Compositional Summation

• Calculating the fractional molar value for ethanol results in 0.1747 kilogram-moles.

• For DEA, the calculation yields 0.0510 kilogram-moles per kilomole of total solution.

• The sum of all components' values should equate to 100%, ensuring a comprehensive analysis of all species present in the mixture.

Determining Compositions and Ratios

This part delves into determining various composition values such as mole fractions, parts per million, weight fractions, and weight percentages within the solution.

Calculation of Various Compositions

• Deriving mole fractions involves intricate calculations based on molecular weights and component ratios.

• Weight fraction computations require considering densities and molecular weights for accurate representation.
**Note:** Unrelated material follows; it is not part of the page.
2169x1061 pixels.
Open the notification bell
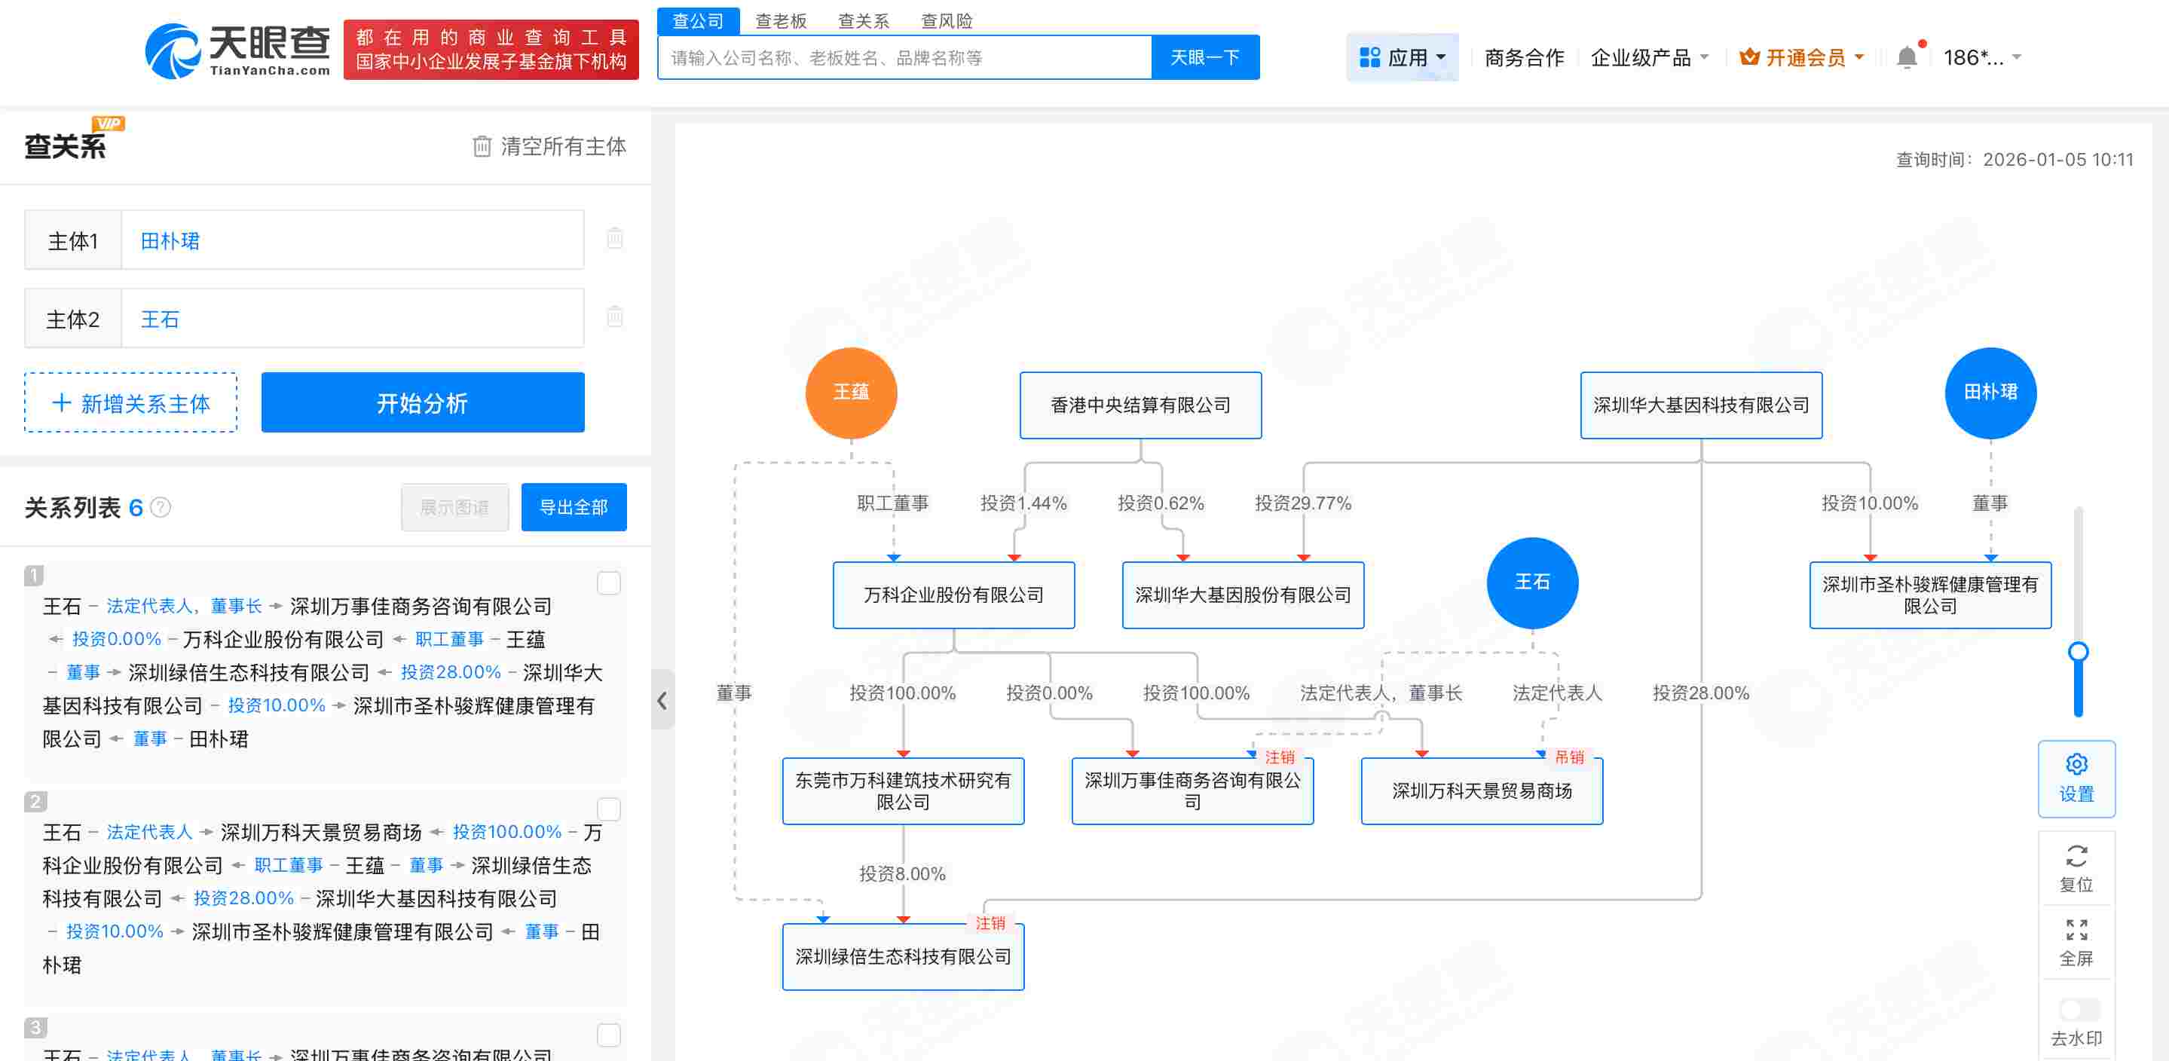click(1909, 56)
• Initial values like XA are crucial for subsequent calculations involving parts per million determinations.

New Section

In this section, the speaker discusses the calculation of weight ratios and densities in a chemical solution.

Calculating Weight Ratios

• The weight ratio is calculated by dividing 36.670 by the difference between 1 and 0.3667. This yields a value of approximately 0.3807.

• By dividing 0.3667 by 1 minus 0.3667, we obtain 0.3807, representing the weight ratio between grams of two substances in the solution.

New Section

This part focuses on determining density calculations in a chemical solution.

Density Calculation Process

• To find the density of component A in the solution, it is derived from the total liquid density multiplied by its concentration fraction (Xa).

Detailed Chemical Engineering Concepts

In this section, detailed chemical engineering concepts related to grams of substances, densities, and mass calculations are discussed.

Grams of Substances Calculation

• : When the value is 1.5 grams of A over 100 grams of LS, the calculated value for 1.5 is 14.48 grams of A per unit mass.

Graphs in Absorption and Depletion Processes

This part delves into graphs associated with absorption and depletion processes in chemical engineering.

Absorption Process Graphical Representation

• : The discussion involves filling rows with data points such as micrograms mol over the liter of solution for different concentrations.

Phases in Absorption and Depletion Columns

Understanding the phases involved in absorption and depletion columns within chemical engineering processes.

Phases Description

• : Two phases exist - vapor or gas phase and liquid phase. The gas phase consists of an inert compound plus component A, while the liquid phase contains TLS which carries component A.

Degrees of Freedom in a Column

Exploring degrees of freedom within a column in chemical engineering processes.

Degrees of Freedom Calculation

• : By applying Gibbs' rule, considering three components (LS, component A), and deducting the number of phases present (gas and liquid), we determine there are three degrees of freedom.

Equilibrium Equations in Absorption Processes

Discussing equilibrium equations crucial for understanding absorption processes in chemical engineering.

Equilibrium Equation Formulation

• : Introducing equations like P_A^0 / P_total * x_A to represent equilibrium conditions where asterisks denote equilibrium status.

Laws Governing Partial Pressures

Exploring laws governing partial pressures essential for absorption processes understanding.

Laws on Partial Pressures

• : Differentiating between Gibbs' law for gas phase pressure fractions and Raoult's law for liquid phase partial pressures.